*TASK GOAL*: Among the lines of the records below, copy those that hold the word "width".

*RECORDS FOR THE TASK*:
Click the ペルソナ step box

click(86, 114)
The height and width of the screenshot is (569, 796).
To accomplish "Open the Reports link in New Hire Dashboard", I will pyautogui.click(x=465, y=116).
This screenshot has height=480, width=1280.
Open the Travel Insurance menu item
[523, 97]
* * *
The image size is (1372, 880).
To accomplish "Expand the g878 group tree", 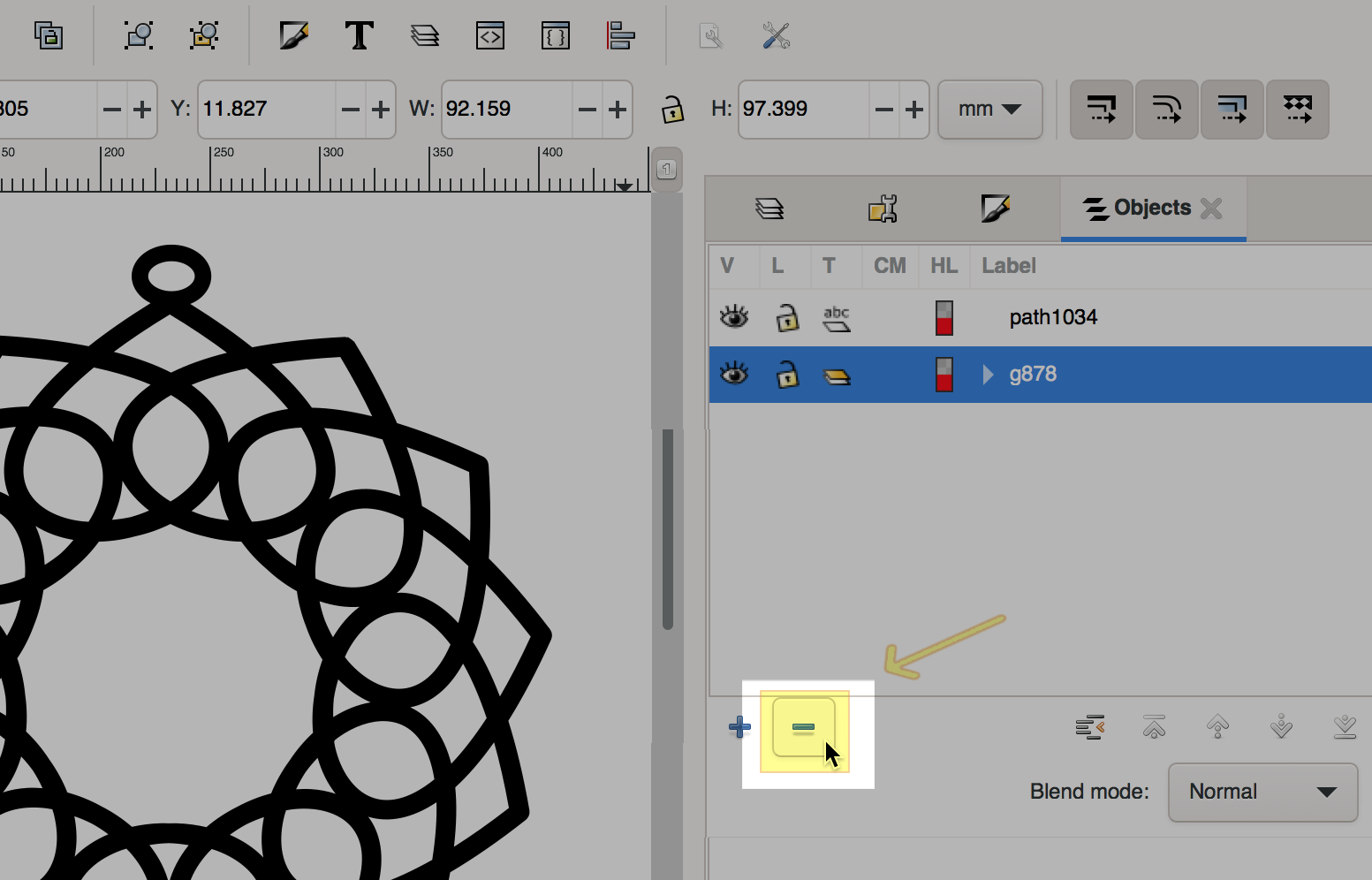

*SOLUTION TO THIS TASK*:
The height and width of the screenshot is (569, 796).
This screenshot has height=480, width=1280.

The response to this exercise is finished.